Turns out that you don't have the rule quite right. But that's understandable; it's confusing. It's "the congressional law on the books when Obama was born required a foreign-born child to have at least one citizen parent who had been physically present in the United States at least five years after age 14. Obama's mother did not clear this bar, because she was only 18 when she gave birth. So this birth had to happen in the United States to make her son a citizen at birth."

Date: 2017-10-28 03:36 pm (UTC)
aelf: (Default)
From: [personal profile] aelf
I had gone to snopes to refresh my memory, and they quote the 16 years of age. Further looking does give sources with both 14 and 16. Interesting. I guess the law shifted at some point.

In any case, the version you consider implausible (that children born outside the US, to a non-citizen father, to a mother with citizenship but under a particular age, are not natural born citizens) is the accurate reading.

I suspect we may see some rulings on these particular situations if one ever happens for real. Given there were people floating questions about McCain since he was born outside the US (though we claimed the Panama Canal Zone), even though both his parents were US citizens and he was born on a military base. Clearly we need a Puerto Rican to run for President.

Date: 2017-10-28 04:26 pm (UTC)
calimac: (Default)
From: [personal profile] calimac
I'd trust a noted constitutional law professor from Yale and Columbia above Snopes on a legal question.

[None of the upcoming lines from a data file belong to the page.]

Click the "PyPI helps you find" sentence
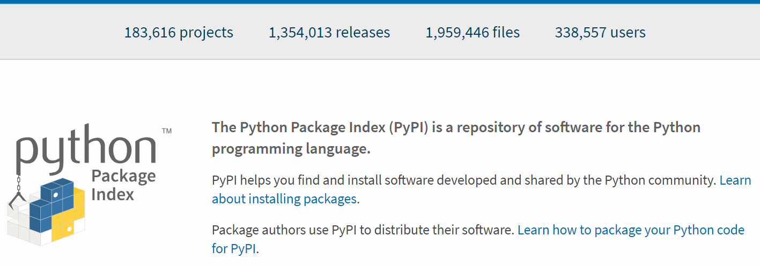 (464, 180)
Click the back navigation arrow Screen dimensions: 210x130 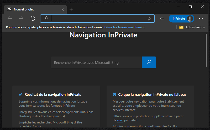pos(10,19)
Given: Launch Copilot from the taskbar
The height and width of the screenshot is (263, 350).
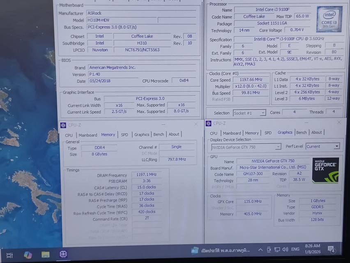Looking at the screenshot, I should (x=28, y=255).
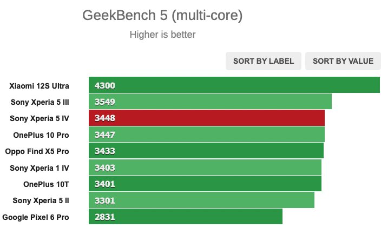Click the Oppo Find X5 Pro bar
The width and height of the screenshot is (381, 228).
coord(206,151)
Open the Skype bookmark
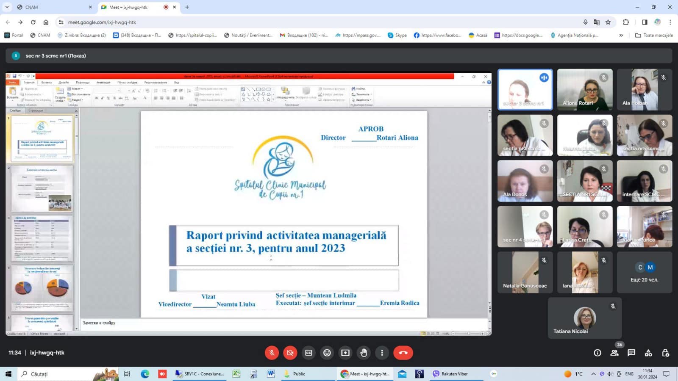Screen dimensions: 678x381 point(397,35)
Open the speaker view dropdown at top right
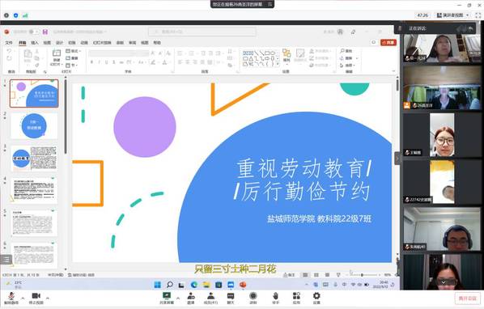Screen dimensions: 484x309 [452, 15]
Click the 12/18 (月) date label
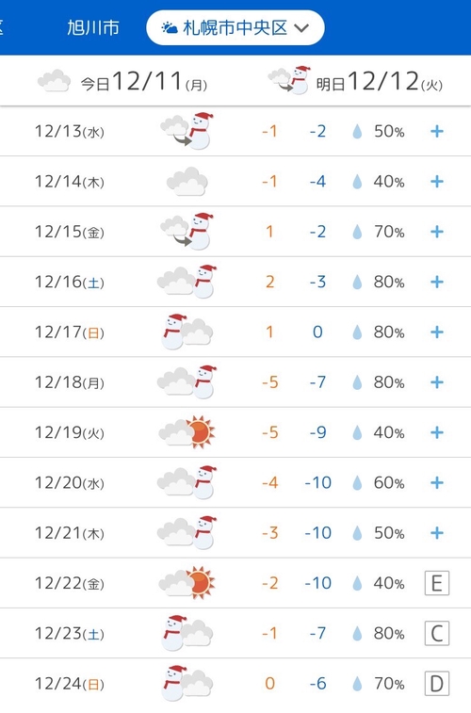471x713 pixels. tap(70, 382)
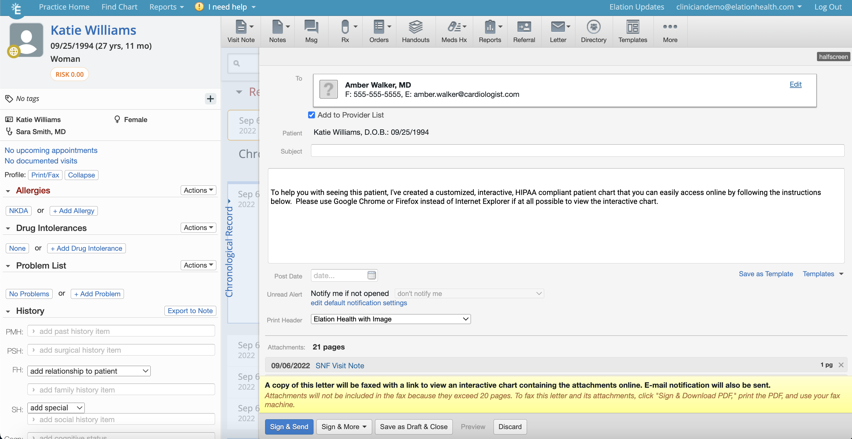Collapse the Allergies section triangle

point(8,191)
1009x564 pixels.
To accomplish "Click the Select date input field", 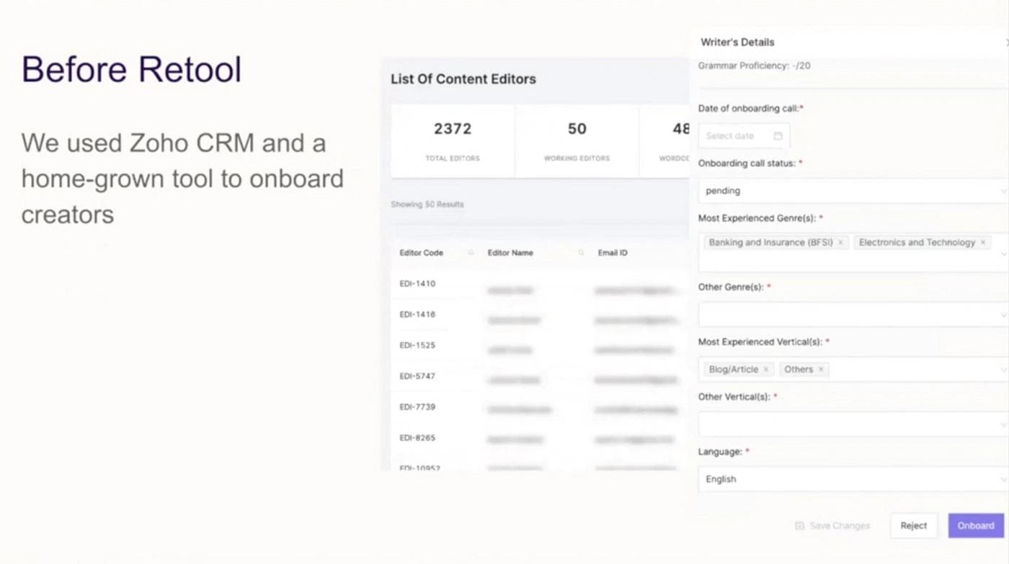I will coord(734,136).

The niggles raised about McCain were never seriously pursued. A stronger case would be George Romney, Mitt's father, who ran for the Republican nomination in 1968: he'd been born in Mexico of expatriate American parents. But that never became an issue, albeit it might have had he gotten the nomination. But I suspect it wouldn't have been held against him. Even a foreign-born Obama might not have been ruled ineligible by the sense of the constitutional clause. What the provision actually does is keep people like Henry Kissinger and Madeleine Albright out of the line of succession.

Date: 2017-10-27 04:08 pm (UTC)
calimac: (Default)
From: [personal profile] calimac
I wonder if the cast changing of the Queen will feel like Darrin. He was the husband character in Bewitched, a US 1960s tv comedy about an ordinary suburban housewife who happens to be a witch. The actor cast as Darrin had to quit halfway through the run for health reasons, so they just replaced him. No onscreen explanation, just poof. It felt a lot creepier than any of the witch stuff.

Date: 2017-10-27 06:49 pm (UTC)
drplokta: (Default)
From: [personal profile] drplokta
The opinion poll on Ireland doesn't say what the poll question actually was. So I wonder how many of those 56% support a united Ireland as a province of the UK, like it was before 1922, rather than as an independent republic.